A significant factor of the poorer record of the cancellation of flights for 2022 was when Southwest Airlines suffered from a notorious meltdown of its operations, for which it agreed to pay $140 million, from which weather was not the only contributing component — even though 71.6 percent of the delays in flights was caused by weather.

 

a screenshot of a computer
Click on the graphic to view its original interactive source. Source: Operations Network Preliminary Data through December 24 of each year and updated on Sunday, December 31, 2023.

 

In addition to improving operations, the Airline Family Seating Dashboard was introduced by the Department of Transportation on Sunday, March 5, 2023 is designed to assist consumers in selecting an airline which has committed to guaranteeing that an adult passenger who is accompanied by a child who is 13 years of age or younger will sit together in adjacent seats aboard an airplane throughout the entire duration of the flight at no additional cost for all types of fares. As a result, all ten major airlines currently guarantee free rebooking of tickets and meals; and nine of them guarantee lodging accommodations when an airline issue causes a delay or cancellation.

Final Boarding Call

Atlanta TRACON
Photograph ©2017 by Brian Cohen.

Although airlines can certainly seem to be callous when serving their customers — or offering a lack of service thereof — I highly doubt that they intentionally want to cause flight delays and cancellations; as doing so would impair their operations and sources of revenue…

…so my question is: other than for the holiday travel season of 2023, are the statistics and apparent rhetoric from the Department of Transportation really something about which to boast?

All photographs ©2017 by Brian Cohen.

  1. Complaining about air travel will never go out of style. But in 2023, I did almost 280 segments as a paying passenger, all domestic and average flight was around 600 miles.
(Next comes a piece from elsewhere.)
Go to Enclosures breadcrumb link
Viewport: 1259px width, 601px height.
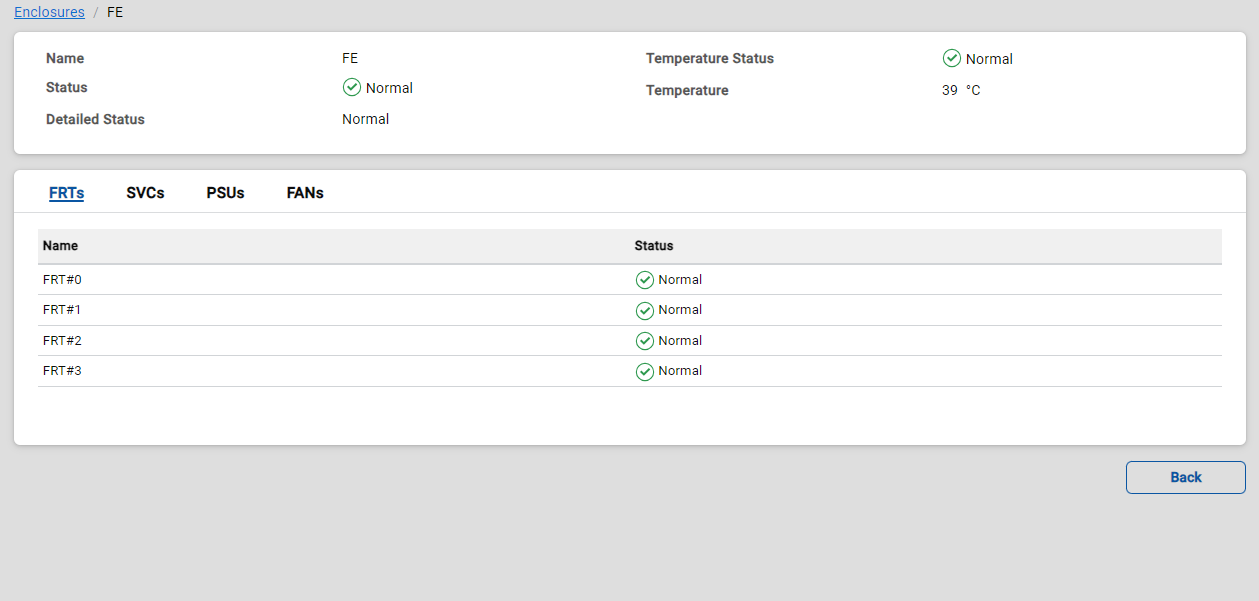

I was outright canceled only once (Frontier – and it worked out, I was planning to no show the flight anyway, and I got a voucher and refund). Three times delays made me change my flight plans or buy a new flight while on a trip (twice by Advanced Air, once by Silver Airways). I only had 2 delays that I would count as significant and required sticking it out.. both with United and were last flight of the night and were each 4-5 hours late. But both were handled very well and people didn’t get upset (at ORD, same Supervisor stayed visible at the gate handing out water and snacks and stuck around all the way to coming on the plane at 2am to apologize one last time).

    All that to say, yeah, I think the nation’s air system performed pretty well in 2023.
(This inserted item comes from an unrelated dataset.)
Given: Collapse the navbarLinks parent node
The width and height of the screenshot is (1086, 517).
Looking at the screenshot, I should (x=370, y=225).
    A few years back when the tarmac rule stuff and more attention on cancelations went in, airlines were horrible about hanging onto a flight at any cost, with 24 hour delays and other ridiculous things that even had the airline employees amongst us begging “Just cancel the dang thing already so we can get rid of the people!” The “consumer protections” really incited some anti-consumer behavior to comply. But probably fairer weather and less FAA-induced meltdowns helped this year. Maybe the DOT wants to pat the FAA on the back for not having to throw flow control through Florida every single day for lack of staffing?

    The flip side of this is that airline complaints to the DOT are so high they haven’t published complaint data in the ATCR in quite some time. To your key point: airlines aren’t intentionally delaying or canceling flights as that’s a huge expense (back in my airline finance days our leadership wanted interrupted trip totals daily). So customer handling/service is the issue and DOT can’t report a success story there and has yet to really do anything to drive that metric anywhere but up.